SOBRE A TAREFA:
Reproduza sem nenhuma alteração as linhas das entradas que vão do início até a linha que contém "(1148, 1089).", incluindo essa linha.

(Registros de posição do alvo)
_ _ _ _ _ _ _

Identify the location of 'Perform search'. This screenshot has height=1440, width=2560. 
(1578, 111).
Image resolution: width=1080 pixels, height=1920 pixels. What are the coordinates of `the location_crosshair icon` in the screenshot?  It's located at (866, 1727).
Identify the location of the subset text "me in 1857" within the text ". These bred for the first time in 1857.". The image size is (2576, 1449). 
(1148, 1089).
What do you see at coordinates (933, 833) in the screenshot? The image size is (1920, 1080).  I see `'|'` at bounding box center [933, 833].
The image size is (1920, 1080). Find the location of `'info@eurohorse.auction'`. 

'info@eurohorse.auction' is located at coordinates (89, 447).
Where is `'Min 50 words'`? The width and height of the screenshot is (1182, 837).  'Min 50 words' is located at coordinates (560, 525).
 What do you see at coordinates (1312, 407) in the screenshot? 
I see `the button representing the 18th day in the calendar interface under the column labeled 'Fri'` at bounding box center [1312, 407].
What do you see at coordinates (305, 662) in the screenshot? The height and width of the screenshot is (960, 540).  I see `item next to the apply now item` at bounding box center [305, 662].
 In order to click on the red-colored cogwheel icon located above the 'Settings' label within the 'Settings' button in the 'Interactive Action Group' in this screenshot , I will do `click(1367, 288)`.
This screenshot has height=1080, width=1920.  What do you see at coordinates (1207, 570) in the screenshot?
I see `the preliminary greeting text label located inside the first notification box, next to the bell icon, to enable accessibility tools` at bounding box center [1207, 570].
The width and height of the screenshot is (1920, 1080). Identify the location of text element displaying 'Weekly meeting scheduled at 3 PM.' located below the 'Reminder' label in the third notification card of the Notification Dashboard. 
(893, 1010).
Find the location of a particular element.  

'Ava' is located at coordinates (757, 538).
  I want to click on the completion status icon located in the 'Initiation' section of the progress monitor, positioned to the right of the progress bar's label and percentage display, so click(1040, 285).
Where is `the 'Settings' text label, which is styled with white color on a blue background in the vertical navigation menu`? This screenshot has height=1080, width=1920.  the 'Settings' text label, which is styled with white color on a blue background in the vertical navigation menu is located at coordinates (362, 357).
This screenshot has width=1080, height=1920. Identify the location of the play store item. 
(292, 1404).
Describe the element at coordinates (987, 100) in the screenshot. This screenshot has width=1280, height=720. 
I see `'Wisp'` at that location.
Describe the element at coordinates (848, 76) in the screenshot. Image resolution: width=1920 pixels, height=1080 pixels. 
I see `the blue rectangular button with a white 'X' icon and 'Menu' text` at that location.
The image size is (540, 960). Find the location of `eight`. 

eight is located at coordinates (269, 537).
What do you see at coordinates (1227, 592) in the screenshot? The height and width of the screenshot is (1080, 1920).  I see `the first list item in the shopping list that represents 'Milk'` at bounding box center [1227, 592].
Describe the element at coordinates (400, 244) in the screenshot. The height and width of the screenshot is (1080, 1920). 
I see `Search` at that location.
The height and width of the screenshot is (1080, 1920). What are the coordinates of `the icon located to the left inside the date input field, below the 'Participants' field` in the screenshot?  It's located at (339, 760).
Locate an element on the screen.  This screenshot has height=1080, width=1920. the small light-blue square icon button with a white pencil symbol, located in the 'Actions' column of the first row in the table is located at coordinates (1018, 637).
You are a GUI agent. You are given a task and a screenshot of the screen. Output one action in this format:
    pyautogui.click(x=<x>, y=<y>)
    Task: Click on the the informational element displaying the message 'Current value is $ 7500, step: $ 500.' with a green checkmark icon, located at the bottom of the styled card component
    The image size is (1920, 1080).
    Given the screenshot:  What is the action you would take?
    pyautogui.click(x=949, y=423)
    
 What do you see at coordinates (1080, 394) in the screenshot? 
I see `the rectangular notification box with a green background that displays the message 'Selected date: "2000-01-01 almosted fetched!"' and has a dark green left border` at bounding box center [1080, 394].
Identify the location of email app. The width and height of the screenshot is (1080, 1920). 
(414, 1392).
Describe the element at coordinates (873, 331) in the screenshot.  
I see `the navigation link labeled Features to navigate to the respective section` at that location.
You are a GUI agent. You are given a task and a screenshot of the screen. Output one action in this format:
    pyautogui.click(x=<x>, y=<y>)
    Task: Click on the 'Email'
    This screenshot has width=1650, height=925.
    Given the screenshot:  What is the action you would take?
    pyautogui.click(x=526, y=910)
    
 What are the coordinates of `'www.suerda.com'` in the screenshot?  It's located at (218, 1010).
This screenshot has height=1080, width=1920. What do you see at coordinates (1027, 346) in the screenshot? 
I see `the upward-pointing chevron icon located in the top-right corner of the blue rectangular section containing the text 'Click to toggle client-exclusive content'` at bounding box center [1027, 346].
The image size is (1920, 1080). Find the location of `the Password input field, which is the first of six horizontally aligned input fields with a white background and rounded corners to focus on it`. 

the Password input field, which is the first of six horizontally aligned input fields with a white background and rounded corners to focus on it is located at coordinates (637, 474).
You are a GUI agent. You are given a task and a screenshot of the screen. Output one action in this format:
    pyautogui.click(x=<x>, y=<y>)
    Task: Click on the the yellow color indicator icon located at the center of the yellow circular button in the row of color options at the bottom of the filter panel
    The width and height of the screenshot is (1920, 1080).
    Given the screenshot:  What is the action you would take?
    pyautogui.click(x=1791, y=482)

_ _ _ _ _ _ _

RESPOSTA ABAIXO:
Identify the location of 'Perform search'. This screenshot has height=1440, width=2560. 
(1578, 111).
Image resolution: width=1080 pixels, height=1920 pixels. What are the coordinates of `the location_crosshair icon` in the screenshot?  It's located at (866, 1727).
Identify the location of the subset text "me in 1857" within the text ". These bred for the first time in 1857.". The image size is (2576, 1449). 
(1148, 1089).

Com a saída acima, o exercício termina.